How have you financed your loans in the past, and has this changed?
We are not immune to the credit crunch, the way that GE funds all its financial services assets is internally. We have around $500bn worth of funding, and around 20% of that is short-term commercial paper, which is under 90 day debt, the remaining is longer-term debt. We don’t link that funding to specific products that we sell in different countries around the world. The cost of funding has gone up, so we need to reflect that in our products.
What advice would you give to secured loan brokers at the moment?
There are some things they can do to help their business.
The first thing I would say sounds simple, but I’m not sure all brokers are doing it.
They need to align their business to a realist estimate of their expected revenue. Firms have had to make a lot of tough decisions lately, but you need to make sure that your costs are in line with your revenue. I think people shouldn’t expect that revenues are going to go up a lot in the next few months.

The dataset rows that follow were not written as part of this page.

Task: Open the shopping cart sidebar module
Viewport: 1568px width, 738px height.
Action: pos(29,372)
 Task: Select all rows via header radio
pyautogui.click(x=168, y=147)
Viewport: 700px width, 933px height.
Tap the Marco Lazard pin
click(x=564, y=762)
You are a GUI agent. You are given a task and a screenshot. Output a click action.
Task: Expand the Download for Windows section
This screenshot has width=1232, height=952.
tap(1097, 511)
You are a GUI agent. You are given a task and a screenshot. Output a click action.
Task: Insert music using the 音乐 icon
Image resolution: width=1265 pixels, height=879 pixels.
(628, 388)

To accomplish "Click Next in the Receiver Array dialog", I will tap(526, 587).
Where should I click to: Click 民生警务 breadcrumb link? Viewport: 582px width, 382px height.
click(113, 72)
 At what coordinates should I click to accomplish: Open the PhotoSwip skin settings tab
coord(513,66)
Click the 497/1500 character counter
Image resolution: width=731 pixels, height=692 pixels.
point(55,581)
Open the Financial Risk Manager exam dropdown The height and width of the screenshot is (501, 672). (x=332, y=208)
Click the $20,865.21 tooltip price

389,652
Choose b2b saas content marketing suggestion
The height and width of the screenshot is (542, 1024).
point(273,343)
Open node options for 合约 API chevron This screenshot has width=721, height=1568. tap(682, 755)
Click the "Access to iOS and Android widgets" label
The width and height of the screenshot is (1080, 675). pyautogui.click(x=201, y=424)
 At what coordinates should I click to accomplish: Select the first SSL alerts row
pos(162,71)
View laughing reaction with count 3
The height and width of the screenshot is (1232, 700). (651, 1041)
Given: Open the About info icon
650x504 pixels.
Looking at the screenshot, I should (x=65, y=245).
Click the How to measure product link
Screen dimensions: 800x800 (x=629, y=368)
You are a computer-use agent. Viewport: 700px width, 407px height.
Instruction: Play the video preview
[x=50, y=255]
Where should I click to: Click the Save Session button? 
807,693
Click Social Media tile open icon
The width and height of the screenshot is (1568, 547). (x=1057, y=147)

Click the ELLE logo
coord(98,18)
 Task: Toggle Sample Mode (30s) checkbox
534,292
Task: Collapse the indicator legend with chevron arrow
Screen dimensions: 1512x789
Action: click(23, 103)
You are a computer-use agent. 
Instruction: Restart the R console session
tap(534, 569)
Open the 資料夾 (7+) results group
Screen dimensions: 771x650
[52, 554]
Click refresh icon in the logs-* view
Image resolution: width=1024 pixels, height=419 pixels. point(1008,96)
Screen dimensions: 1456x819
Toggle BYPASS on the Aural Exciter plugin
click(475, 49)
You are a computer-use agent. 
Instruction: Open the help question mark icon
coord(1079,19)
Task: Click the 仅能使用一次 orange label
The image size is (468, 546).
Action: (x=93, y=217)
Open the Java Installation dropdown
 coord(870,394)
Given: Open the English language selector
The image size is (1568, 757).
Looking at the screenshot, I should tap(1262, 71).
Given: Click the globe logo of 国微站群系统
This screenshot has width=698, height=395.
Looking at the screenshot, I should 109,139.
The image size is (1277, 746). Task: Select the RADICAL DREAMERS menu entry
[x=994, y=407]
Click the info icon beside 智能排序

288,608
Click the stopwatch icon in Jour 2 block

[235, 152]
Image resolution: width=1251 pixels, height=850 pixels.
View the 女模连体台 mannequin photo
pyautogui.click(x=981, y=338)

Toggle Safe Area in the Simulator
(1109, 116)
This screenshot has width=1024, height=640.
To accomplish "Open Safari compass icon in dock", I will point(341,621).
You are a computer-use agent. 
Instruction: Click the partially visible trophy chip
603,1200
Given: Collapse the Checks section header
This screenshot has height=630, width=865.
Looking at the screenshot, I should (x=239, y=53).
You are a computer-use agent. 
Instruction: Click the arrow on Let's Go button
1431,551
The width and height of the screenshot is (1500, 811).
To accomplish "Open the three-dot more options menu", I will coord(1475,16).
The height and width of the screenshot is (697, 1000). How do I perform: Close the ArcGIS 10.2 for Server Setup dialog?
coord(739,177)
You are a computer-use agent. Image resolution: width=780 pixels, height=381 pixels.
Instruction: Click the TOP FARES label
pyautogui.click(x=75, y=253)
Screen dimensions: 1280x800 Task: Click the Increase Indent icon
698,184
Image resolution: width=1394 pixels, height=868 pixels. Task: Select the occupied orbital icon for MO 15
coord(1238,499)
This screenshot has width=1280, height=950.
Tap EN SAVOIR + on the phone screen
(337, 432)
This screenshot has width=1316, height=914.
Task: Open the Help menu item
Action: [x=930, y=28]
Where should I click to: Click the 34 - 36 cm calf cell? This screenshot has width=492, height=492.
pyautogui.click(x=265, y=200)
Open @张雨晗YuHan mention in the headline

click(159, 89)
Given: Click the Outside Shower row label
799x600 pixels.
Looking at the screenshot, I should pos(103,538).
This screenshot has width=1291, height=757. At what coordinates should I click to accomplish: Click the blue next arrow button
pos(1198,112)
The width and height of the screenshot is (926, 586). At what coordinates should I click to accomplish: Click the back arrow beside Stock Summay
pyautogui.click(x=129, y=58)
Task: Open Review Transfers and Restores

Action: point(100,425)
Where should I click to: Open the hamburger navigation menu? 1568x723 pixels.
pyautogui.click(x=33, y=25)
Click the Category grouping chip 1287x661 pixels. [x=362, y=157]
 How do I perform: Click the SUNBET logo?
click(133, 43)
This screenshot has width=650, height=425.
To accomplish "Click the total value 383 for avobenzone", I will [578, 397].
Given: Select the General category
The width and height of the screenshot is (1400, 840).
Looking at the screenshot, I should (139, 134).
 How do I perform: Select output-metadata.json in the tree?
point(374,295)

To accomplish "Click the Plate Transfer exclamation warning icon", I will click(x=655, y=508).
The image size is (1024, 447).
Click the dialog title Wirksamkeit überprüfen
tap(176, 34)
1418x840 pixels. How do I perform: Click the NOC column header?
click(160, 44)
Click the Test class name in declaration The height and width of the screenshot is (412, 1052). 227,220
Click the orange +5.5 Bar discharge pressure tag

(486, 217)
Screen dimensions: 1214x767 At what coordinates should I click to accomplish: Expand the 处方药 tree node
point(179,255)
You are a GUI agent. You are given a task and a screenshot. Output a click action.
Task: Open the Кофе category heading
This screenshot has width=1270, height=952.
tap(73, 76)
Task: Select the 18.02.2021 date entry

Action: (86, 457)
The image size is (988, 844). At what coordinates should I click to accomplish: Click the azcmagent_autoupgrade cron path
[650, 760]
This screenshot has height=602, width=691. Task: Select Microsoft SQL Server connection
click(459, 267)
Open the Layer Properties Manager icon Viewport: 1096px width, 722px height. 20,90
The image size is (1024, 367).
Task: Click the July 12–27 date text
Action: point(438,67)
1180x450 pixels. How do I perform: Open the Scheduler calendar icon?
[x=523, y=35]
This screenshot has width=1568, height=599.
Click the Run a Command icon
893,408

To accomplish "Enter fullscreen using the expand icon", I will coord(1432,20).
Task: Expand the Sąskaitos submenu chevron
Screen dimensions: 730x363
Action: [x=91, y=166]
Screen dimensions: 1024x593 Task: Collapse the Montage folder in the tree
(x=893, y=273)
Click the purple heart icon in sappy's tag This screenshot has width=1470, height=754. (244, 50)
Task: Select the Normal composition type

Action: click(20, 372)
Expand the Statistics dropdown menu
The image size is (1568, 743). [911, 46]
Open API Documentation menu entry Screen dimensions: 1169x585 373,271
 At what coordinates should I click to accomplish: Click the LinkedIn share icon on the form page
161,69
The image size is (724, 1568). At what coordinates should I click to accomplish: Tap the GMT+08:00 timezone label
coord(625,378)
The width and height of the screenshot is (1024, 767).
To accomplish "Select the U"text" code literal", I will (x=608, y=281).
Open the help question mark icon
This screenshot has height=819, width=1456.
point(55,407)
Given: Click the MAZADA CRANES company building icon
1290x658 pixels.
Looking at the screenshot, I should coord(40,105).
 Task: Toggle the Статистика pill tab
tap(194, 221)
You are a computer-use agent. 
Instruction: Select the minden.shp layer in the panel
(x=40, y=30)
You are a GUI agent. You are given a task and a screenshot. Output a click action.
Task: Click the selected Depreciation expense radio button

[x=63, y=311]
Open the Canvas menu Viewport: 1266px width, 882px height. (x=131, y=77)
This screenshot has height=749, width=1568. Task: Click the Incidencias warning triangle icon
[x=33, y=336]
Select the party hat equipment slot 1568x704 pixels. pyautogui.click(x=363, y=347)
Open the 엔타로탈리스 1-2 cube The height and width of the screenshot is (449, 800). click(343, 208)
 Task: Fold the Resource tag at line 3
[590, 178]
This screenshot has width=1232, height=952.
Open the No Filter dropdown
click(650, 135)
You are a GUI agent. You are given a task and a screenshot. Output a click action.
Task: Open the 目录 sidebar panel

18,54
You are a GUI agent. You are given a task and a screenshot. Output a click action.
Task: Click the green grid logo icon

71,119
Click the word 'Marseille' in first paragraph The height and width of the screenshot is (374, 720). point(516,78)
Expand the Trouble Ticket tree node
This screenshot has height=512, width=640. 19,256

The second thing is to try and have a better understanding of the types of customers they are able to attract. So try and understand the type of customer by lead source. When there were a lot of products about there was a little less focus on understanding the quality of leads, and I think this is what the best brokers are focusing on.
The last thing is they need to focus on sales practices, and make sure that their selling practices are in line with regulation and the principles of TCF. There has been a lot of discussion around insurance and the role of the Financial Ombudsman Service. The best way to handle this is to make sure that customers know what they are getting and that they are sold in a manner that is transparent and fair.
Do you plan to cut the number of secured loan brokers you do business through?
We don’t work to a target number of accredited brokers, we tend to focus on whether a broker can send us quality deals, as long as brokers meet these criteria we’re happy to do business with them.
What is your view of the association in the secured loan market? (FISA and the AFB)
We really think that the secured loan industry needs a voice and I think its not a consistent and a strong enough voice as it could be at the moment and I think making that voice stronger is partly the role of the associations.
I think most people in the industry would agree that the way the associations have evolved and the way they are today hasn’t put us in the best place to sing from a single hymn sheet.
Not everyone is going to have the same view, but ultimately there needs to be a way for brokers and lenders can state their view and have that represented for them.
The associations can play a pivotal role in that and we are committed to working with FISA and the AFB to make their roles more effective in influencing the way that the industry moves.
Lenders and brokers are going to have different views and they need someone to represent those. There is a bit of overlap with FISA and the AFB which makes life a little bit more complicated.
Do your brokers have to members of FISA to do business with you?
They are not obliged to be members, we think the FISA booklet is a good start in terms of meeting the quality that we expect from our brokers.
Where do you see the secured loan market in three years?
I think there will be a continual move towards a single regulator. I think it would be more logical that the Financial Services Authority would regulate both first charges and second charges. I would expect that to lead to a more transparent market for the customer.
I also think it will be a lot more integrated with the first charge market and second charge products will be seen as an overall credit solution.
I think there will continue to be a limited supply for products from lenders, from a capital market standpoint I think the secured personal loan market will be the last to return. I think a minimum of a couple of years or longer, before there is capital market solutions for secured loans.
From a product standpoint I would like to see more flexibility for consumers. I think consumers have lower product choice in the second charge market then they do in the first charge market.